> [AVAILABLE RECORDS]
----------------

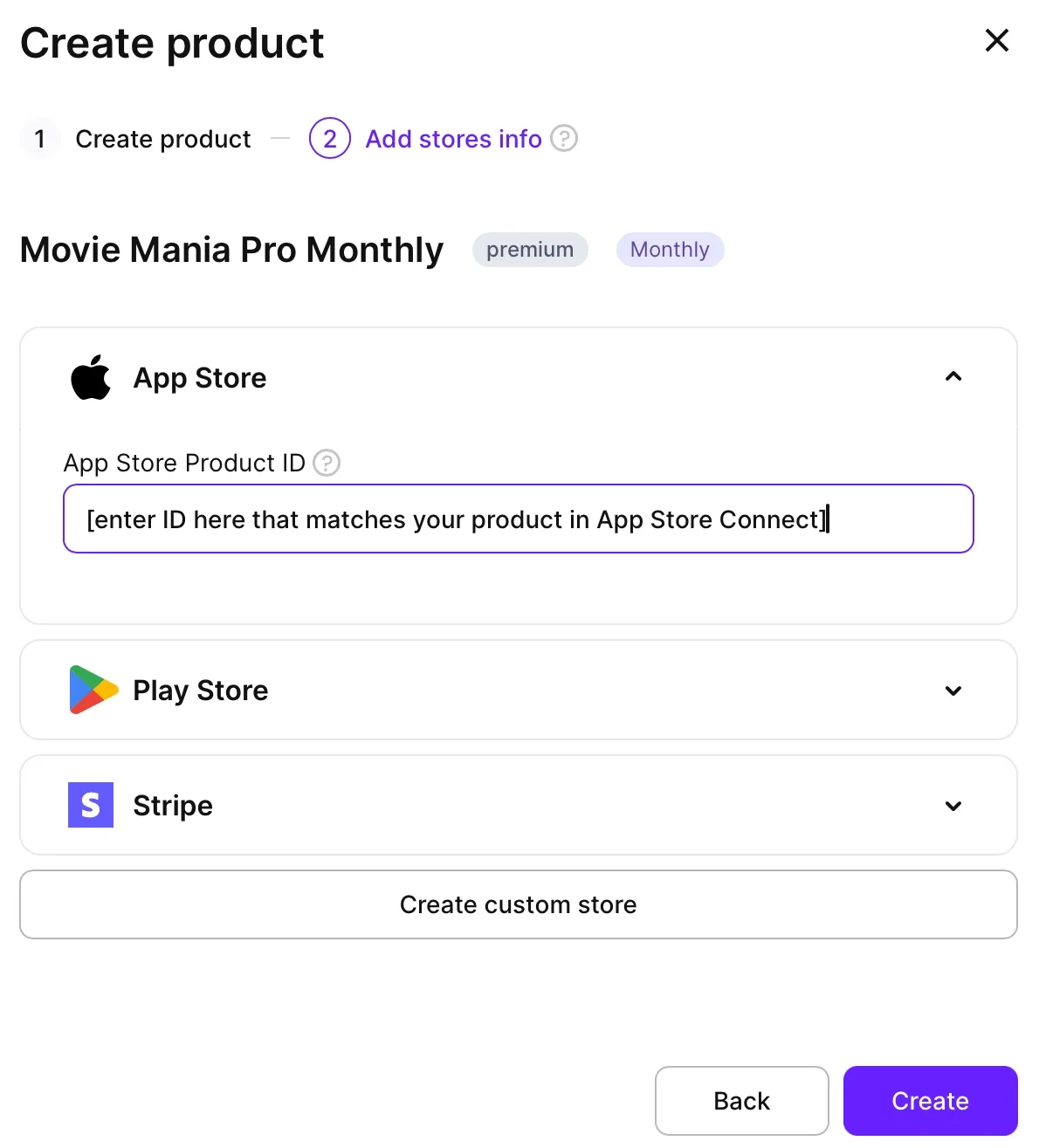Click the Google Play Store logo icon
The image size is (1039, 1148).
click(x=93, y=690)
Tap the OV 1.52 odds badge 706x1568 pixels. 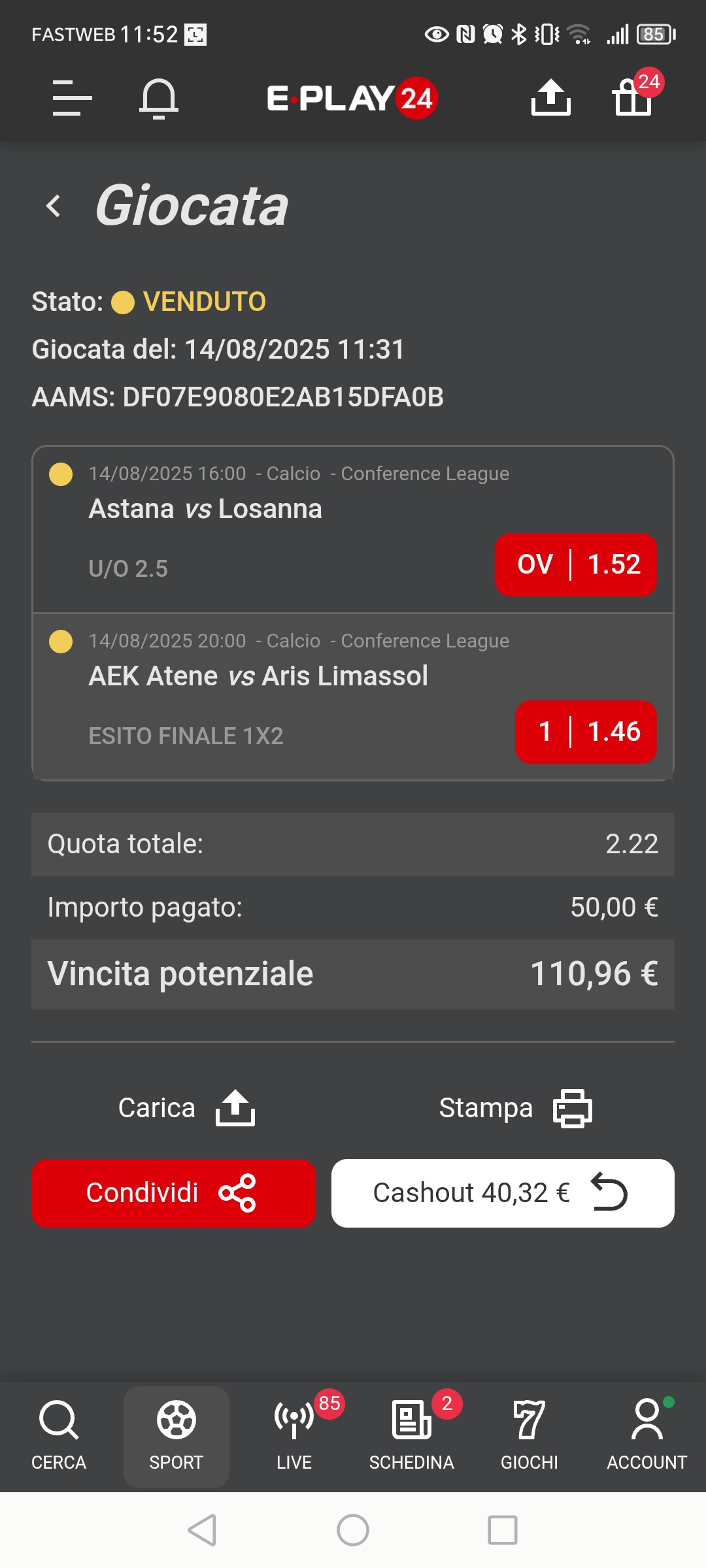(x=576, y=564)
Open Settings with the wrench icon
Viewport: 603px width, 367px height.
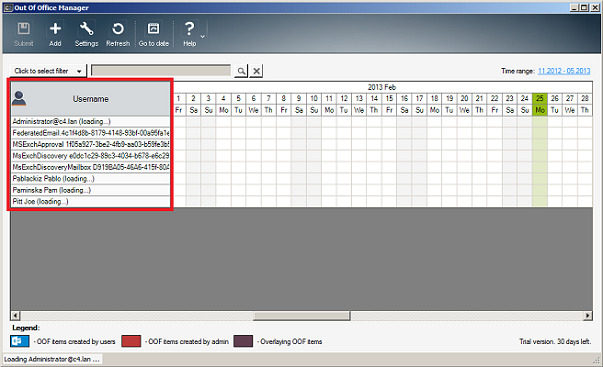[86, 34]
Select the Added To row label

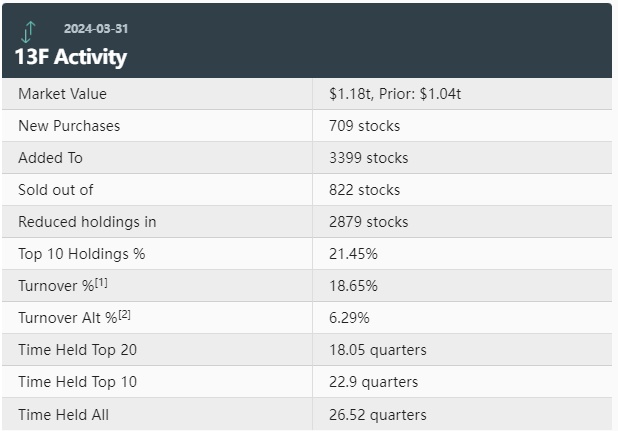click(51, 158)
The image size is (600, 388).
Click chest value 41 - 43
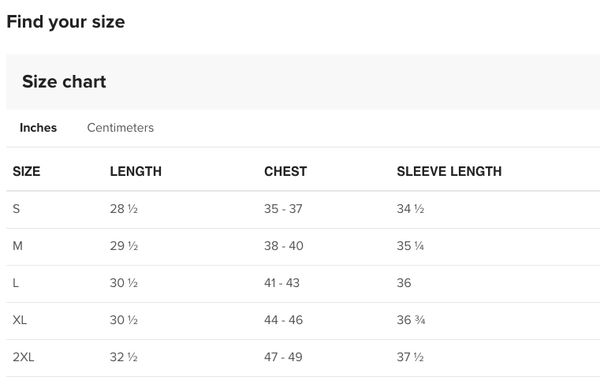point(282,283)
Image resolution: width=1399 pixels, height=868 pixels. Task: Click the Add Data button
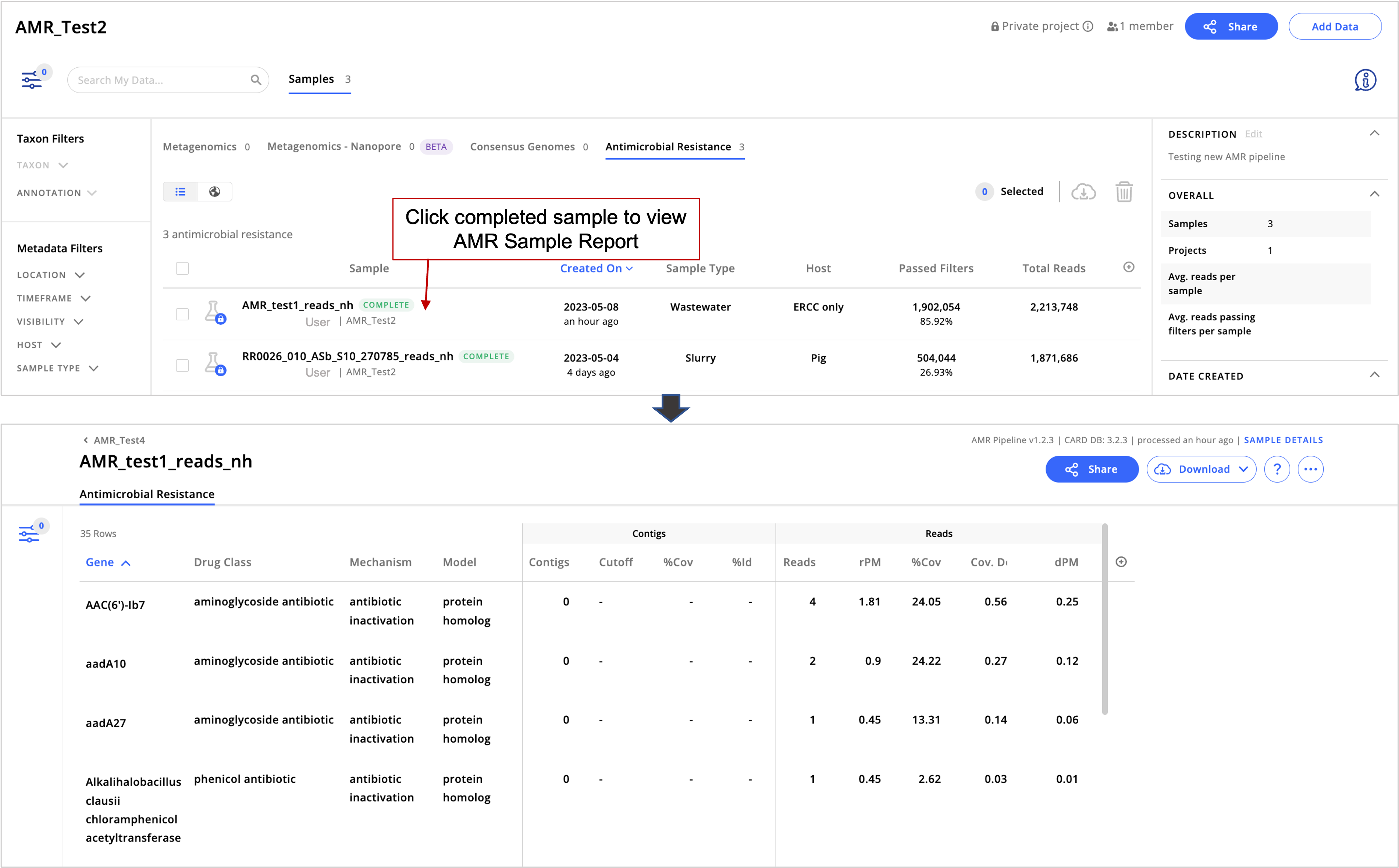[x=1335, y=26]
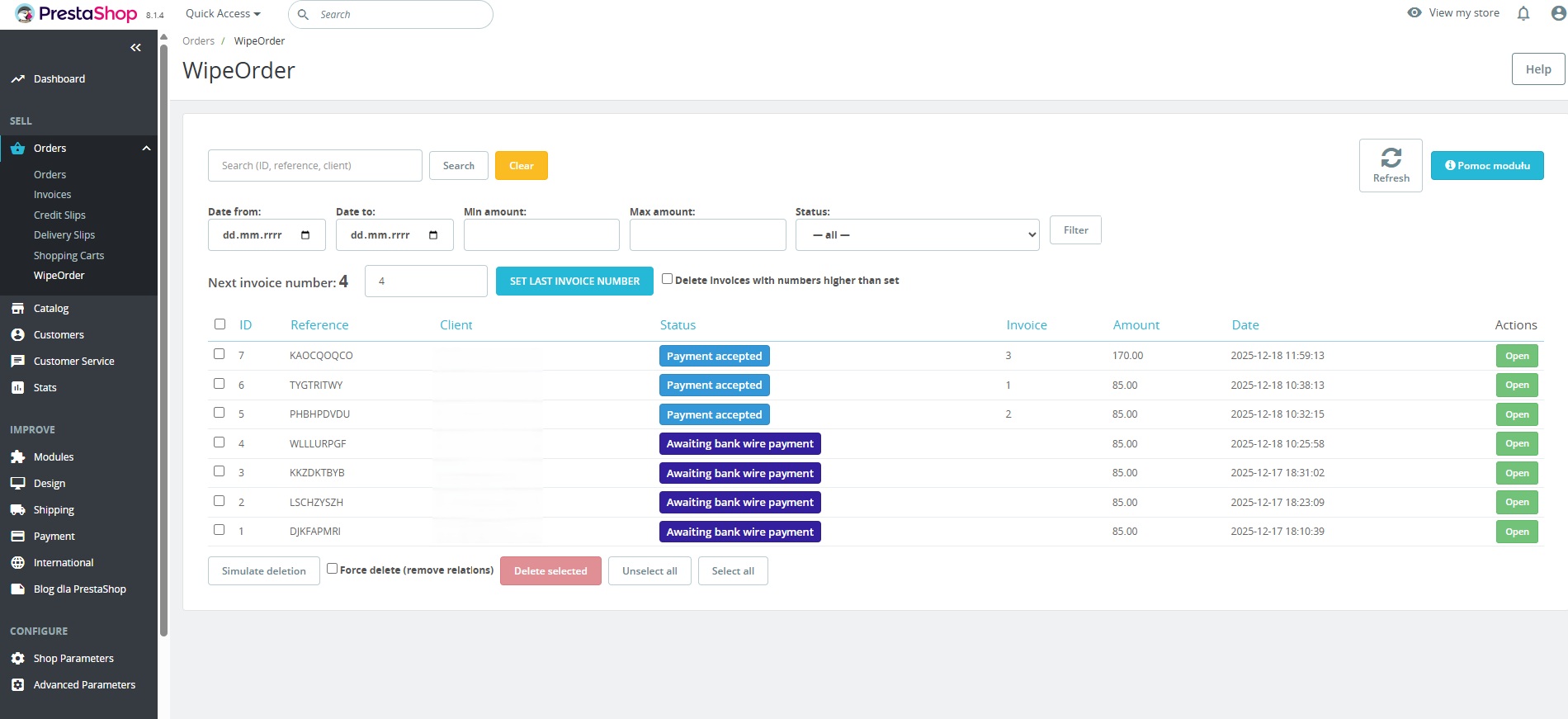Go to Shopping Carts in sidebar

click(x=68, y=255)
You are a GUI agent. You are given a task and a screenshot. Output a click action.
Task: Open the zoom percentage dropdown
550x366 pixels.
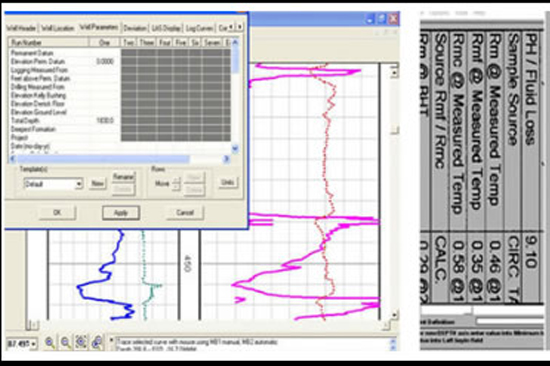pyautogui.click(x=22, y=344)
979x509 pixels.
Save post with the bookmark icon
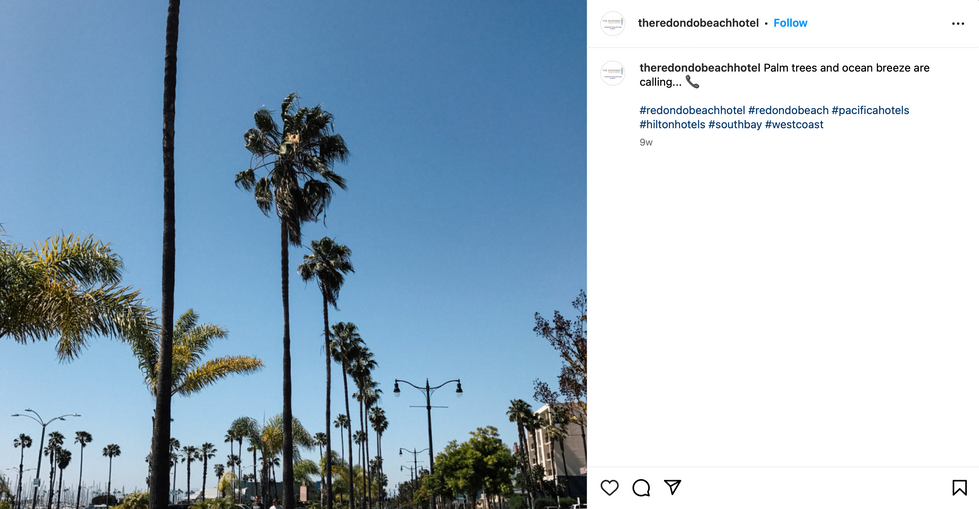(x=960, y=488)
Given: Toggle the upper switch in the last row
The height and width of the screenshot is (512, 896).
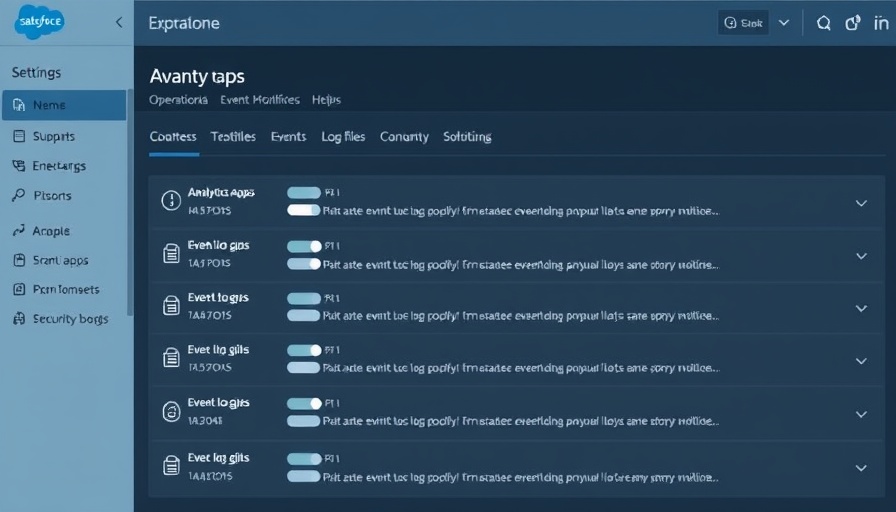Looking at the screenshot, I should [304, 458].
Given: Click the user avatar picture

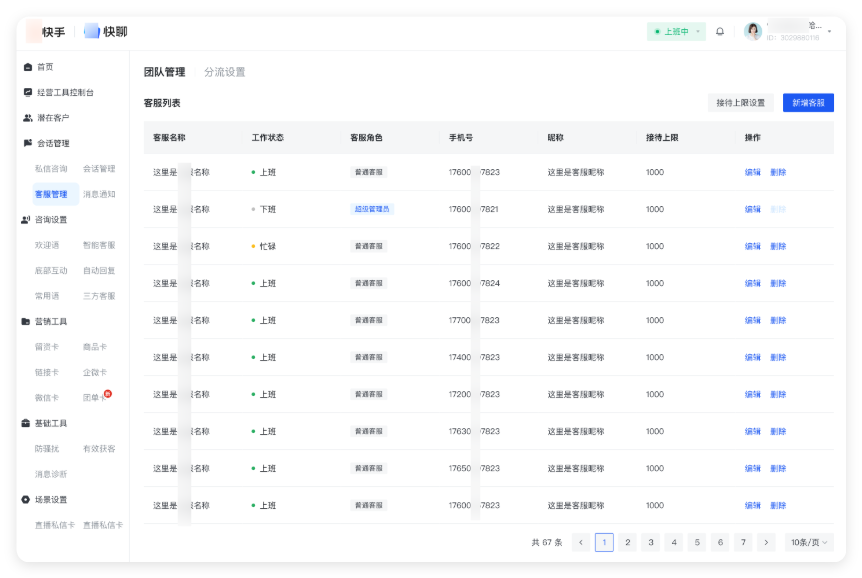Looking at the screenshot, I should pyautogui.click(x=753, y=32).
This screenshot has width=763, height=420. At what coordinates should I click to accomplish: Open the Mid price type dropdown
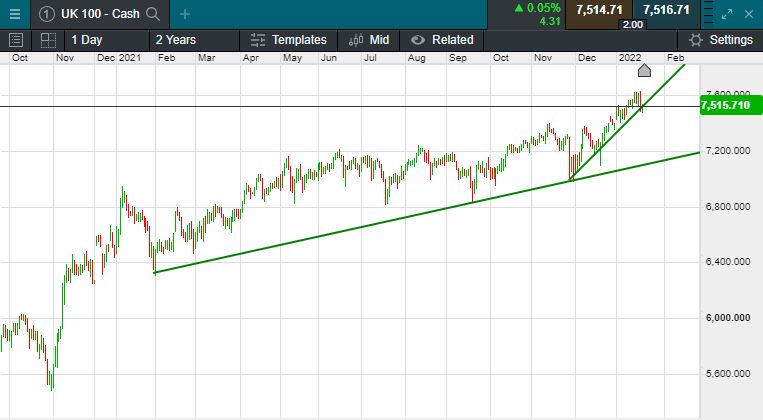click(x=368, y=40)
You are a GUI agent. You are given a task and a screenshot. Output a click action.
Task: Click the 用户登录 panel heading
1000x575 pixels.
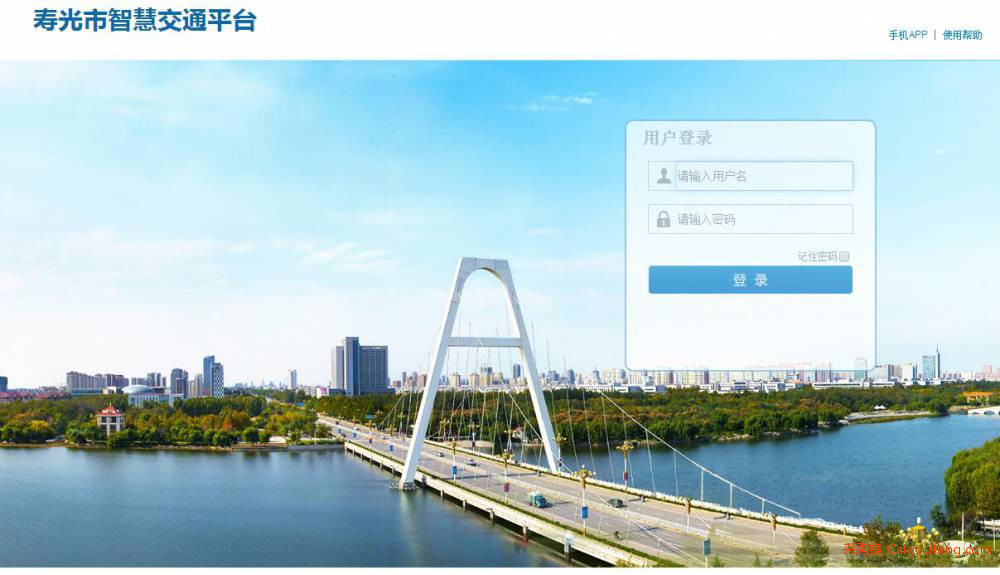pyautogui.click(x=677, y=138)
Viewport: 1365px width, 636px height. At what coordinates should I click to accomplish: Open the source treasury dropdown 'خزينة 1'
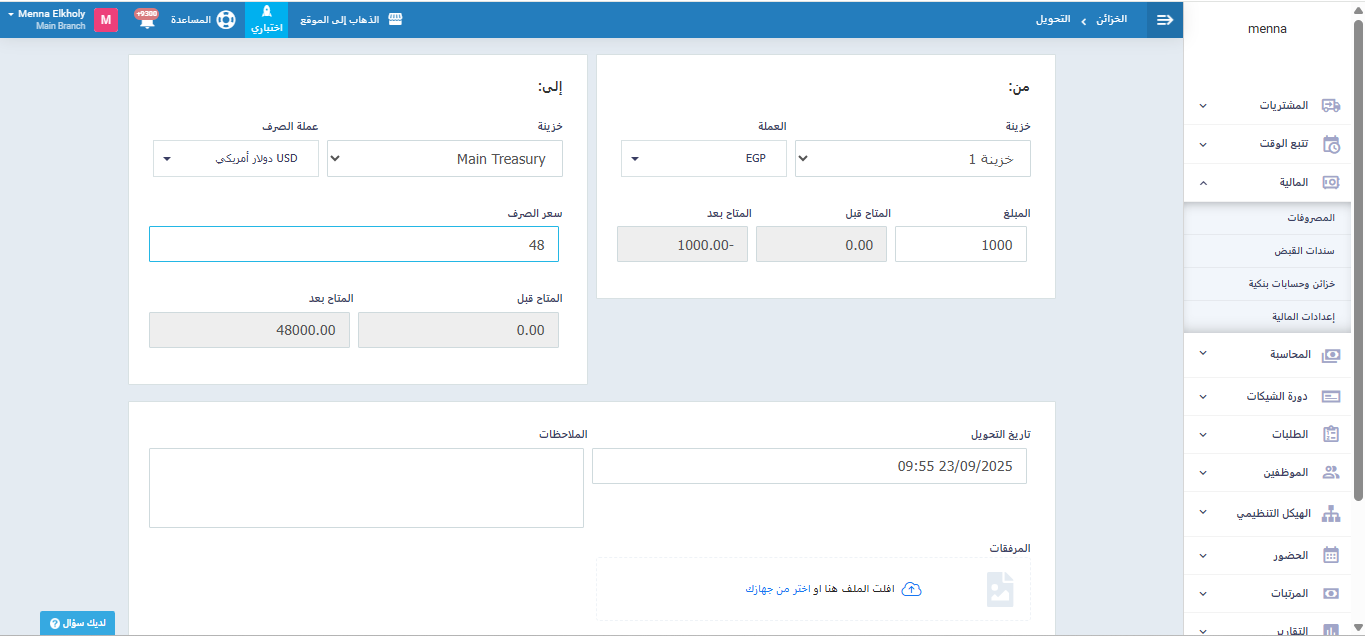[912, 159]
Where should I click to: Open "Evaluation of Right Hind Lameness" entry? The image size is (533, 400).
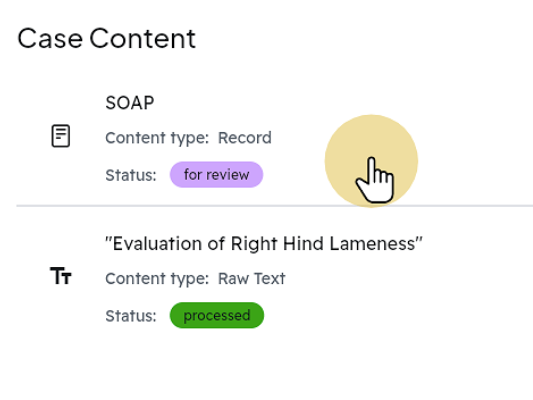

----------------

> [WHAT THE TASK ASKS] Print the part of the material that opens with the line containing "Open Settings with the wrench icon" and closes with the line containing "click(x=368, y=40)", both lines included, reproduced line for line. Leave the pictures out of the answer.

> [OUTPUT OF THE EXERCISE]
Open Settings with the wrench icon
Viewport: 603px width, 367px height.
[86, 34]
Select the Added To row label

click(51, 158)
The image size is (600, 388).
Click chest value 41 - 43
point(282,283)
Image resolution: width=1399 pixels, height=868 pixels. Task: Click the Add Data button
[x=1335, y=26]
Go to Shopping Carts in sidebar

click(x=68, y=255)
You are a GUI agent. You are given a task and a screenshot. Output a click action.
Task: Open the zoom percentage dropdown
550x366 pixels.
pyautogui.click(x=22, y=344)
979x509 pixels.
Save post with the bookmark icon
(x=960, y=488)
Given: Toggle the upper switch in the last row
The height and width of the screenshot is (512, 896).
Looking at the screenshot, I should [304, 458].
Given: Click the user avatar picture

Looking at the screenshot, I should pyautogui.click(x=753, y=32).
This screenshot has width=763, height=420. At what coordinates should I click to accomplish: Open the Mid price type dropdown
click(x=368, y=40)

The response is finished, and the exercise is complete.